Congressman Steve Knight

Independent voters sour on the tax bill which doled out massive kickbacks to Wall Street investors but leaves working families behind.

Congressman Steve Knight (R-Palmdale) once again backed for the Trump agenda when he voted for the Republican tax bill. His vote enriched millionaires, but it has been a failure for most Americans. A new poll shows independent voters are not thrilled with the bill, and some of them are willing to vote out members of Congress who supported it.

In a new poll from the New York Times, support for the tax bill falls predictably along party lines: 69 percent of Republicans say it makes them more likely to support Republican candidates, while 73 percent of Democrats say it makes less likely to support a Republican candidate.

Independent voters, who don’t affiliate with either party, show a decisive tilt against the tax bill, and thus against Republicans who voted for it.

“Just 12 percent of independent voters say the law makes them more likely to vote for a Republican,” writes the Times. “Nearly three times as many, 32 percent, say the law makes them less likely to vote Republican.”

For someone like Knight, these numbers look especially troubling.

Knight sits in a district that supported Hillary Clinton in 2016. But rather than seek to represent those views, Knight has supported the Trump agenda 99 percent of the time through his votes in Congress.

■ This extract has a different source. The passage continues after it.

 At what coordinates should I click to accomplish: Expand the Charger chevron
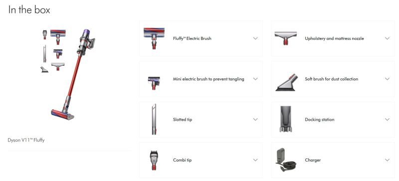pyautogui.click(x=388, y=160)
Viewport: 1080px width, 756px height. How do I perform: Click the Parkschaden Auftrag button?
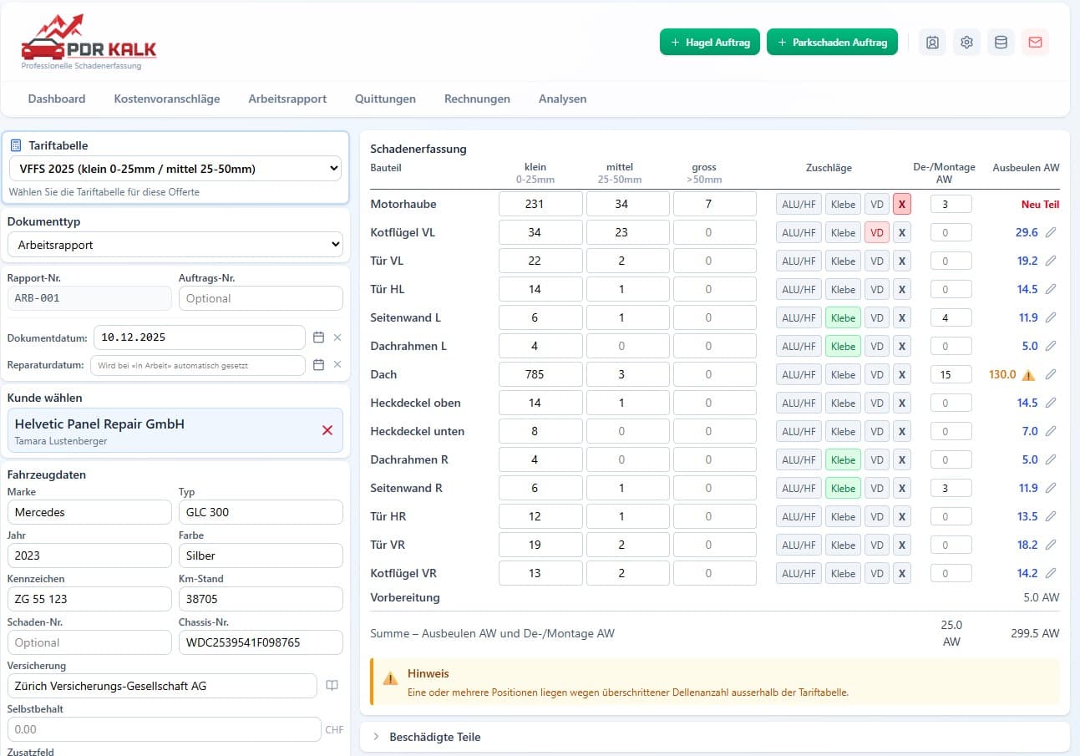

And his district is changing rapidly. As of February 2018, registered Democrats now outnumber registered Republicans in the district by three points. As recently as 2012, Republicans outnumbered Democrats by five points.

However, almost a quarter of voters in California’s 25th Congressional District registered as No Party Preference (NPP). If these voters follow the same pattern seen by the New York Times poll, many more could see Knight’s support of the tax bill as a negative than as a positive.

The Times poll does not go into why independent voters are more likely to oppose than support Republicans based on their vote on the tax plan. But recent headlines may help provide a clue.

The federal government recently announced wages are falling compared to before the tax bill became law, once adjusted for inflation. In fact, economists at the Federal Reserve estimated the tax bill might not help the overall economy at all.

While workers are being left behind, the bill Knight supported is helping the very wealthy. The New York Times recently reported on wealthy Republican donors who are bankrolling a massive advertising blitz on behalf of Republicans, in large part as a thanks for passing the tax bill. And Knight himself is a beneficiary of those wealthy donors he helped.

His constituents might be facing lower wages, but millionaires are showering Knight with television ads to show their appreciation for his vote.